▸ Click-target data
↓↓↓

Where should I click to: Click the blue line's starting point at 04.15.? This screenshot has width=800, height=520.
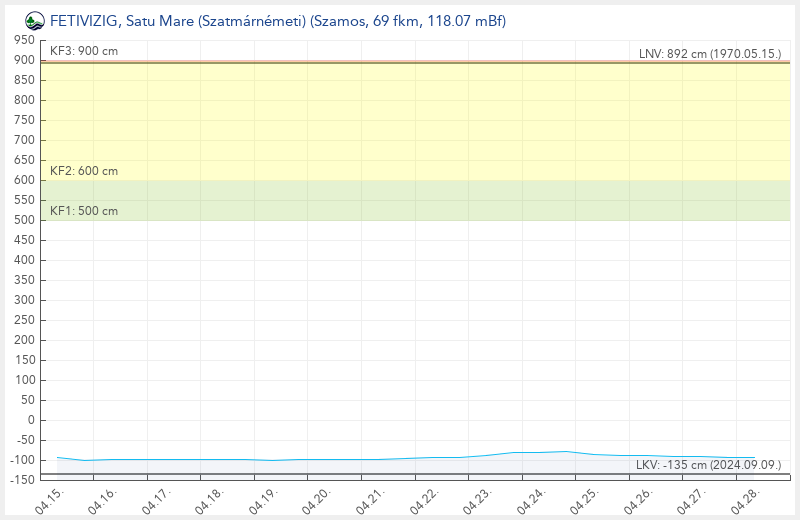pyautogui.click(x=58, y=457)
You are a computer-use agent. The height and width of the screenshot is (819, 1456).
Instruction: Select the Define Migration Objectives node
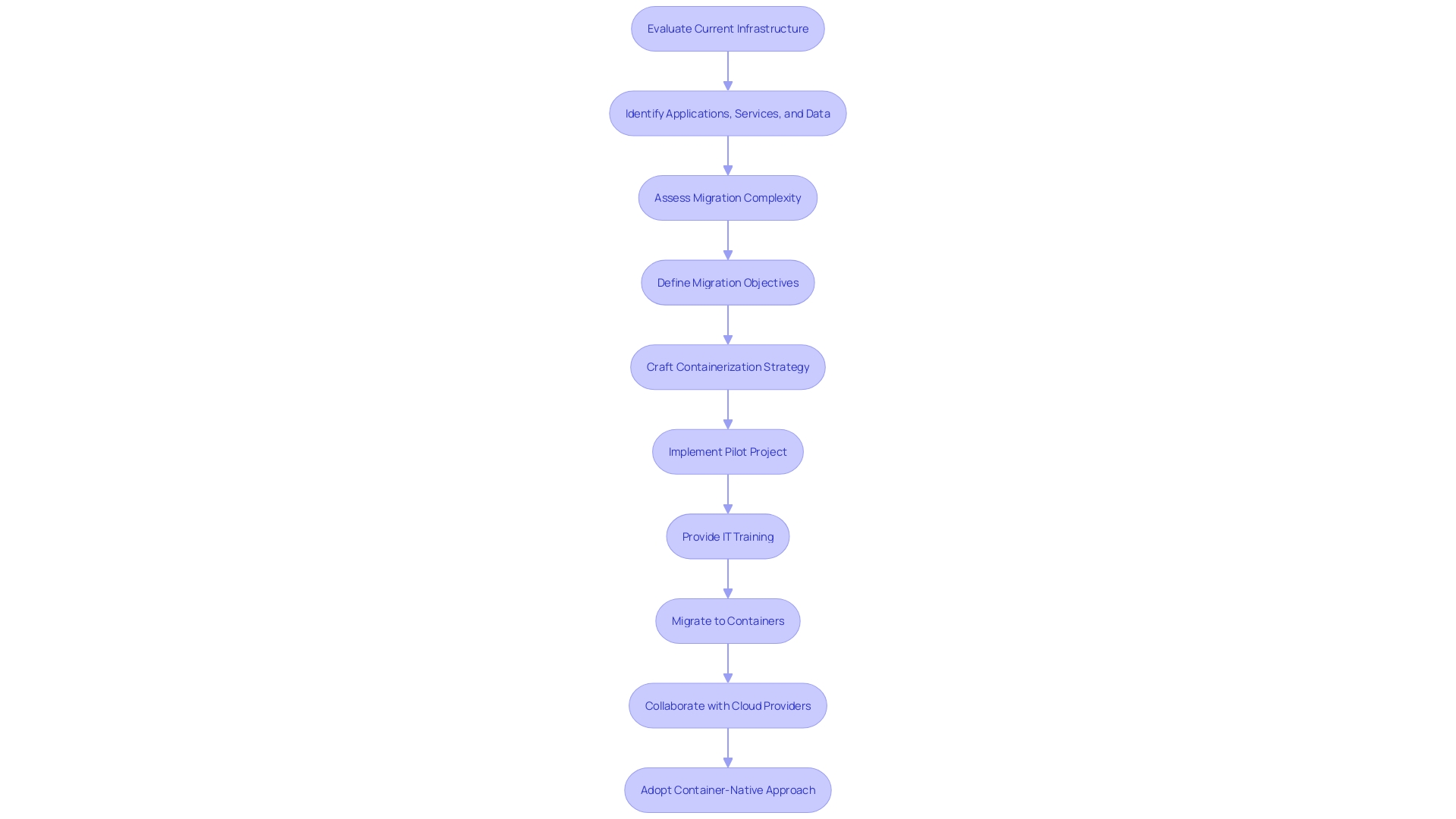[x=727, y=282]
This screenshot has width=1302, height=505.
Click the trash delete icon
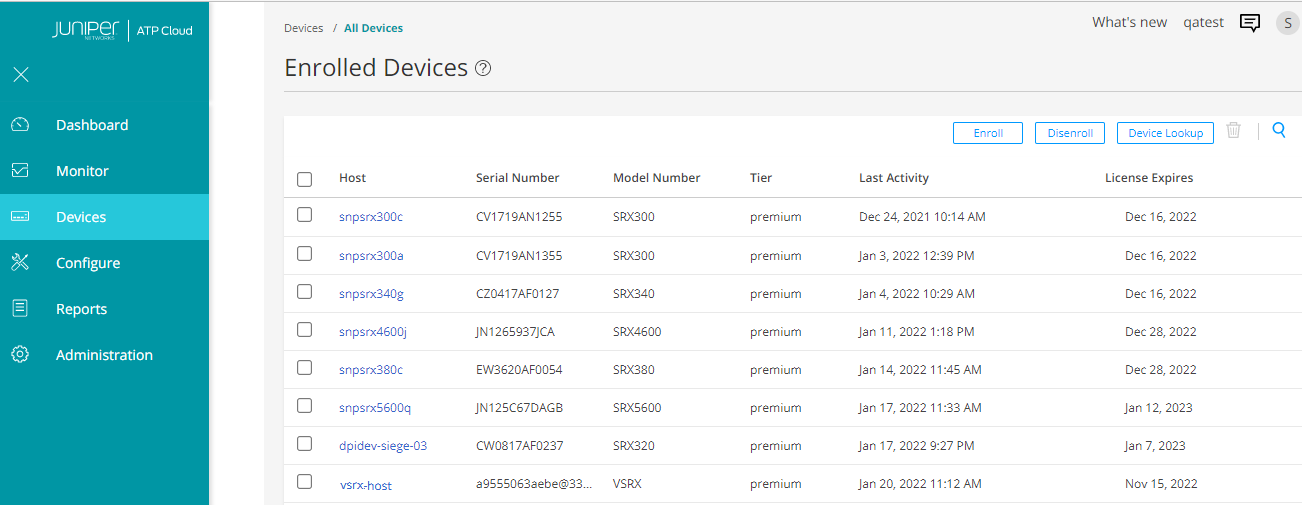1233,131
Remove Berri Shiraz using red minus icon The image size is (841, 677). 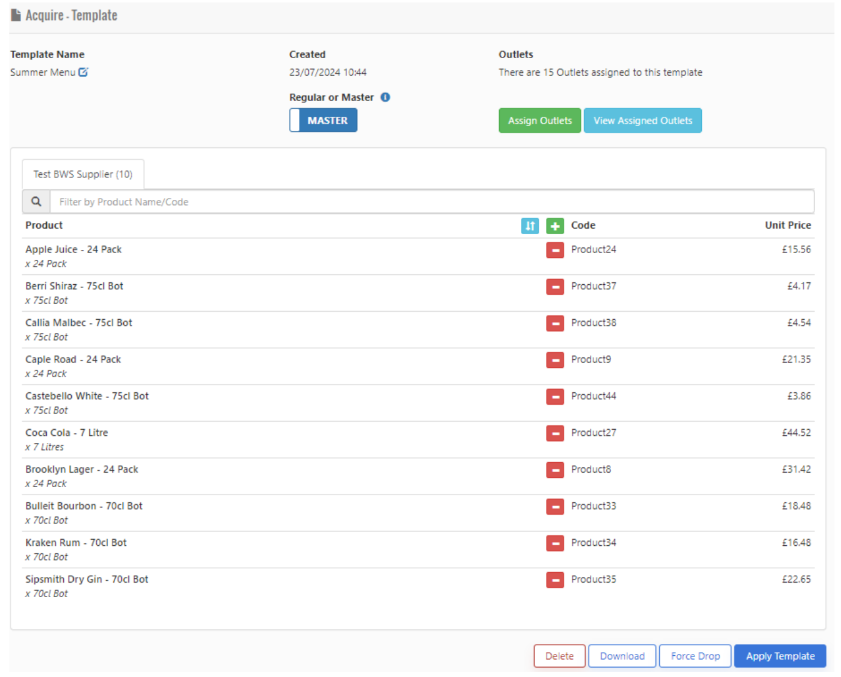(555, 287)
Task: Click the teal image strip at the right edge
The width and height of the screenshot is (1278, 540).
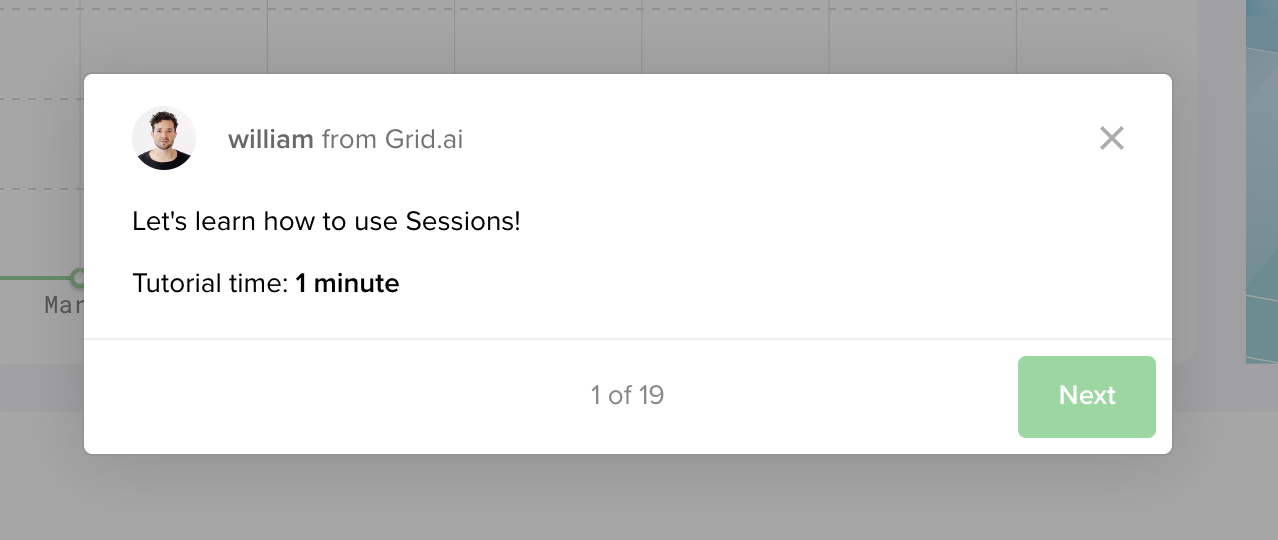Action: click(x=1261, y=180)
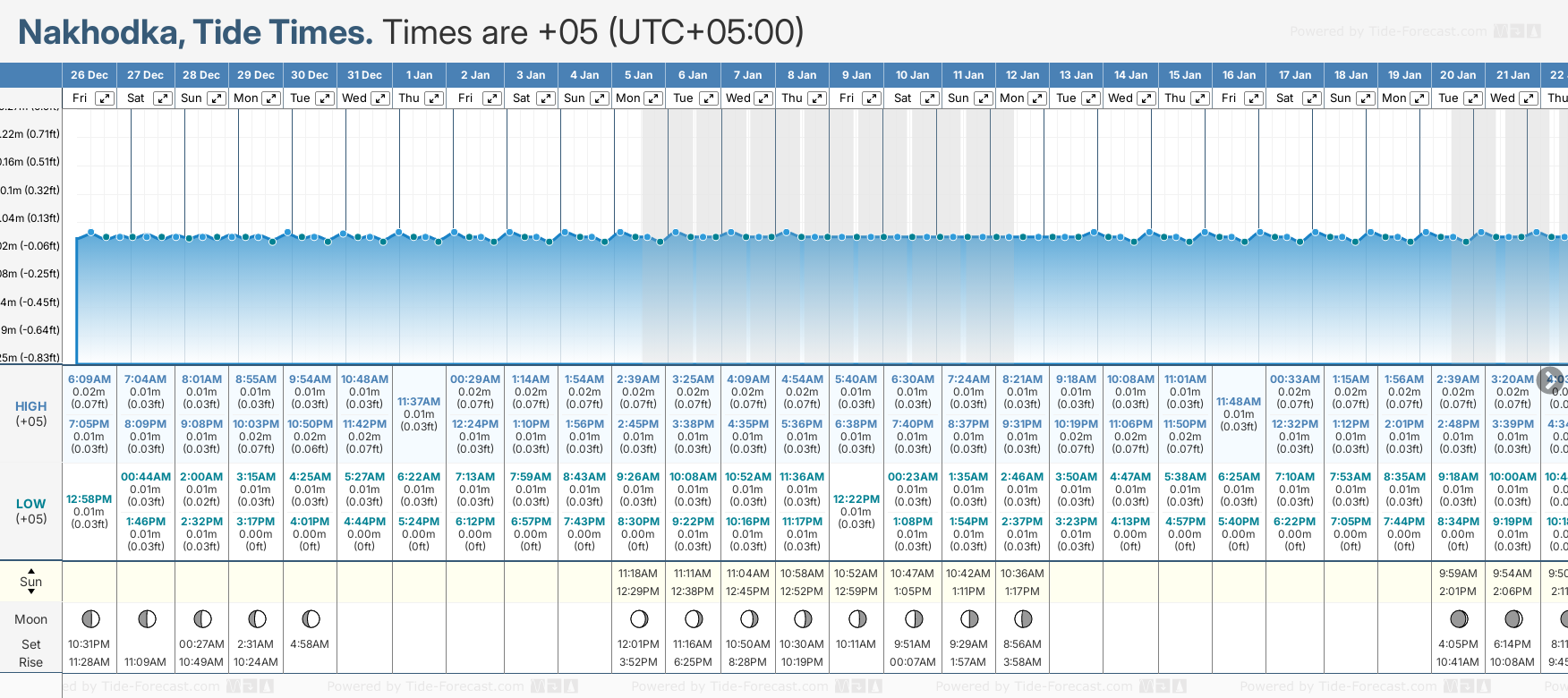Click the moon phase icon under 20 Jan
Screen dimensions: 1568x698
[x=1459, y=618]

↑↑↑

▸ GIVEN INSTRUCTION
Which lines in the records contain the word "width"? List each of them in full.

▸ THE OUTPUT
Where should I click to: Click the blue line's starting point at 04.15.? This screenshot has width=800, height=520.
You are a computer-use agent. The height and width of the screenshot is (819, 1456).
This screenshot has width=1302, height=505.
The width and height of the screenshot is (1278, 540).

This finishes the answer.